The resolution passed by 294 for / 245 against / 28 abstentions, carried by 49 votes. EPP, ECR, ESN and PfE voted overwhelmingly in favour; S&D, Greens/EFA, and The Left voted against; Renew and NI divided, with most opposing. The result is a Parliament political position — carrying no direct legal effect on its own — but signals to the Commission that a majority wants implementation of the revised Urban Wastewater Treatment Directive (UWWTD) slowed pending fresh scrutiny of costs and pharmaceutical-supply risks.

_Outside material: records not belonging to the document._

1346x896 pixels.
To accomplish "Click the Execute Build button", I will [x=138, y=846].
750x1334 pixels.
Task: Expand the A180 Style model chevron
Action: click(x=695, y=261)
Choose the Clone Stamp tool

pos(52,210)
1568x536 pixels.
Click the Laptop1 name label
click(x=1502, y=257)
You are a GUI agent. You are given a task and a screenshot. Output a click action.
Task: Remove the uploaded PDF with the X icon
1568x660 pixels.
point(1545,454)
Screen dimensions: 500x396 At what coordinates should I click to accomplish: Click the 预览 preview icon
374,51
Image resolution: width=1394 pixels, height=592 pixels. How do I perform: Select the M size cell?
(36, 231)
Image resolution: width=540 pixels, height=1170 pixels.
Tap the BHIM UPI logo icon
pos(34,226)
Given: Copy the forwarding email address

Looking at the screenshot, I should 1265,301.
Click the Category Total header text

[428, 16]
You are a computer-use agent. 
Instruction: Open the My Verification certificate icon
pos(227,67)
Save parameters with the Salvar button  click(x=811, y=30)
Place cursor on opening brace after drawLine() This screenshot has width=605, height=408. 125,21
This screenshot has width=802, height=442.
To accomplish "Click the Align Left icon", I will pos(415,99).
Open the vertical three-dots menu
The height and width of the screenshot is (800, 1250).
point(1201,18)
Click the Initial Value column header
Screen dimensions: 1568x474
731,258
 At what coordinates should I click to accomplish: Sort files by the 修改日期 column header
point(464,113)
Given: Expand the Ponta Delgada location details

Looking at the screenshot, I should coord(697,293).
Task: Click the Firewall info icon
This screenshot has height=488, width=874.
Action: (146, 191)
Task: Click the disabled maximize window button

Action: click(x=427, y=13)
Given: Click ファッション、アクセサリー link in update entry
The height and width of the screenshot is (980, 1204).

The resolution, as amended, calls for a new Commission impact assessment by end-2026 covering the costs of quaternary treatment, the allocation of responsibility under the polluter-pays principle, and medicine availability and affordability. Most significantly, it calls for a temporary suspension of the Extended Producer Responsibility (EPR) provisions and quaternary treatment financial obligations until that assessment is complete — a position rejected by the centre-left and green groups, who backed the existing implementation timeline and saw the EPR as the correct financing model. The amendment votes divided opinion along a consistent right-versus-left-and-centre-left line throughout the session. EPP, PfE, ECR and ESN formed a stable majority for every adopted amendment; S&D, Greens/EFA, The Left and most of Renew voted against each. The one rejected amendment (Am 9) would have narrowed the resolution's environmental language by removing the reference to implementation deadlines and micropollutants — it fell by just 8 votes, with the EPP and PfE backing it but unable to overcome combined opposition from S&D, Renew, Greens/EFA and The Left. All other contested amendments carried, the tightest by just 6 votes (Am 10). The resolution represents the Parliament's formal political position and may press the Commission to reconsider the UWWTD implementation timeline or bring forward a revised impact assessment, though it does not bind the Commission to act.